Items listed in a dataset
*** Block opens ***

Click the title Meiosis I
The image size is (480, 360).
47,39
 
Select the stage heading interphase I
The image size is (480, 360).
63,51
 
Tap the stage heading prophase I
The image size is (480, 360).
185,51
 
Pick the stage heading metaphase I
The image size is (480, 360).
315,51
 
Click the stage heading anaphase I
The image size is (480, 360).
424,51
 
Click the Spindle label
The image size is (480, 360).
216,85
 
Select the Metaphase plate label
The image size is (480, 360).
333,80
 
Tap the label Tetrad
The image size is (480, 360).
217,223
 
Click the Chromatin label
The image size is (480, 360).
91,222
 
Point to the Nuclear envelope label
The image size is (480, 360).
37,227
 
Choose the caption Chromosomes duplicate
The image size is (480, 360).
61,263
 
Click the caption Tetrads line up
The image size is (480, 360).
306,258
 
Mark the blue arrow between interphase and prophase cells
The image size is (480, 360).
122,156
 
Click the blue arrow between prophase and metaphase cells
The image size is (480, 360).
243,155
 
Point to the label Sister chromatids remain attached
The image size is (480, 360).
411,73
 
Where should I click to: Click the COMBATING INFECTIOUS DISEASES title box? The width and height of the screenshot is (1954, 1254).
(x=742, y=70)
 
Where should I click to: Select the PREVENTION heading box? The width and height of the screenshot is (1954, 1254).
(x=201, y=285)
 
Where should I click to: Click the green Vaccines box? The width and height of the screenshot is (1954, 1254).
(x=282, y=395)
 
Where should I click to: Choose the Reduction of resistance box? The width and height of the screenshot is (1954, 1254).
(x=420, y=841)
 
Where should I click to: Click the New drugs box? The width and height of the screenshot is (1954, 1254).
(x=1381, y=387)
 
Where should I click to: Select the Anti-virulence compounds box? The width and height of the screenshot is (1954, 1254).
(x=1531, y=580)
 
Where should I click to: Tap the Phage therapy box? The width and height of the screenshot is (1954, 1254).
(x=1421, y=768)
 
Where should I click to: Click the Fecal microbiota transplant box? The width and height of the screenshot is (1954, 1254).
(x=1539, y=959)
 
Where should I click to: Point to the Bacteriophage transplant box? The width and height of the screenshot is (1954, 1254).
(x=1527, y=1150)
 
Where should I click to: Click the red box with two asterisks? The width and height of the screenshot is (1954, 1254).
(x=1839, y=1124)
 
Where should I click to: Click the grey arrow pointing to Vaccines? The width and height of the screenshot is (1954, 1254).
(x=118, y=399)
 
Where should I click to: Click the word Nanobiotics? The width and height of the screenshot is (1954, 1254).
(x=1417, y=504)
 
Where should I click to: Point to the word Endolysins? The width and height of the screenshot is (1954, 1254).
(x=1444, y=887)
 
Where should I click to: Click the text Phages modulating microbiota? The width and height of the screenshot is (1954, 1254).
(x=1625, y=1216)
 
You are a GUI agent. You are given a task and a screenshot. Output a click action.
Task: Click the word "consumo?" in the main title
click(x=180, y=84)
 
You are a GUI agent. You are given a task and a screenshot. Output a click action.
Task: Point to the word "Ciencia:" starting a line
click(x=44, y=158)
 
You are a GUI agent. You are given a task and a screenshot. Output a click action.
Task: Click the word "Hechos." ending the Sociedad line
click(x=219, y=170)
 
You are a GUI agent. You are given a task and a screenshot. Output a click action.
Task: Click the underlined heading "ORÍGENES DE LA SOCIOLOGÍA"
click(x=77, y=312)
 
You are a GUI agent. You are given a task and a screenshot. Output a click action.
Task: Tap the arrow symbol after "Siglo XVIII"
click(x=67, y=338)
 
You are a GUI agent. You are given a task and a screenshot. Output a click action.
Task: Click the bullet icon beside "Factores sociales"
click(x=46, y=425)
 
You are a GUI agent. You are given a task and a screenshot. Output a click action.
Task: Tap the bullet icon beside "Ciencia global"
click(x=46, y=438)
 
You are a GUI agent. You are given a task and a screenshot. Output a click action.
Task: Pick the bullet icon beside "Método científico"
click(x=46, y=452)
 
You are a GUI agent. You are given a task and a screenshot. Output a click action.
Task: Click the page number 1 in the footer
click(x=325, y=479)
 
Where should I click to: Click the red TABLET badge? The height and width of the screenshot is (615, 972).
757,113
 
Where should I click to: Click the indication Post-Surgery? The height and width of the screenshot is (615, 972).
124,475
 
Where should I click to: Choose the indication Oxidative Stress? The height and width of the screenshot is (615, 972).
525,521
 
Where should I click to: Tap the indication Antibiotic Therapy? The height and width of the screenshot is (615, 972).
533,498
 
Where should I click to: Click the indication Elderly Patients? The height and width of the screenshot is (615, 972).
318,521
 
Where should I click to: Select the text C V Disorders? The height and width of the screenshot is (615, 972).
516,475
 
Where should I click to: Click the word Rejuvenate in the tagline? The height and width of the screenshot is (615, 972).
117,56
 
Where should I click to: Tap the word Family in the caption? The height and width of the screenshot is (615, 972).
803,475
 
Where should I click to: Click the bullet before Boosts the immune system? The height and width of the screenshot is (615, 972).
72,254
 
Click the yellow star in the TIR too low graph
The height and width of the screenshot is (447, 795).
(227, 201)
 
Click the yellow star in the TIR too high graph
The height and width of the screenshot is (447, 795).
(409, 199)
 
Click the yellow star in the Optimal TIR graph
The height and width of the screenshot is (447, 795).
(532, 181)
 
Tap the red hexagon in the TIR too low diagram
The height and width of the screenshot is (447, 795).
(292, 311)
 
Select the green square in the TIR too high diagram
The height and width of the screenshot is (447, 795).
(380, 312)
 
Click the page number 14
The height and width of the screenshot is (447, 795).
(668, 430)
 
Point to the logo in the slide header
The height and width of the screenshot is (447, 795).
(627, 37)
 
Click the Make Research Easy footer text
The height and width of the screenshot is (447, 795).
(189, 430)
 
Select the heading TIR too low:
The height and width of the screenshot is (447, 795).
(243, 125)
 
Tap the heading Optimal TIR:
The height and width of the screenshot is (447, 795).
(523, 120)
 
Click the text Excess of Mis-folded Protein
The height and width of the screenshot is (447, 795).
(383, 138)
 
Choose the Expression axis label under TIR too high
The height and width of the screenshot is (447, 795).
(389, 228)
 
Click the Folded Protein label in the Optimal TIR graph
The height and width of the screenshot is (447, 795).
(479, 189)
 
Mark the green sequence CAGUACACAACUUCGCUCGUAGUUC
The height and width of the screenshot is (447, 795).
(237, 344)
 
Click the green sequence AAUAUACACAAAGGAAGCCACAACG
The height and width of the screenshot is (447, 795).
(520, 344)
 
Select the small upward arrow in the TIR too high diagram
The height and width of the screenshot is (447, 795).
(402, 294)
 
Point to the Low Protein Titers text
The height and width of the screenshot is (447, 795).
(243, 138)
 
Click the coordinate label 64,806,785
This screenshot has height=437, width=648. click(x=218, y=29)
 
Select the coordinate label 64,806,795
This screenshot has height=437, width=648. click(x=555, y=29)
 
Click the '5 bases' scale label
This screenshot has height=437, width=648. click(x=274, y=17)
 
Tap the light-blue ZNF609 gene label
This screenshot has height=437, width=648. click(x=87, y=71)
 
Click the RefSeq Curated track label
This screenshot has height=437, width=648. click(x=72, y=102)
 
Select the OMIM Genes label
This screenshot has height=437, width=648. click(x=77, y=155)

*** Block closes ***

**Action item**
The sole thing to report is how many lines in the data hold the string "diagram".

**Response to the exercise**
3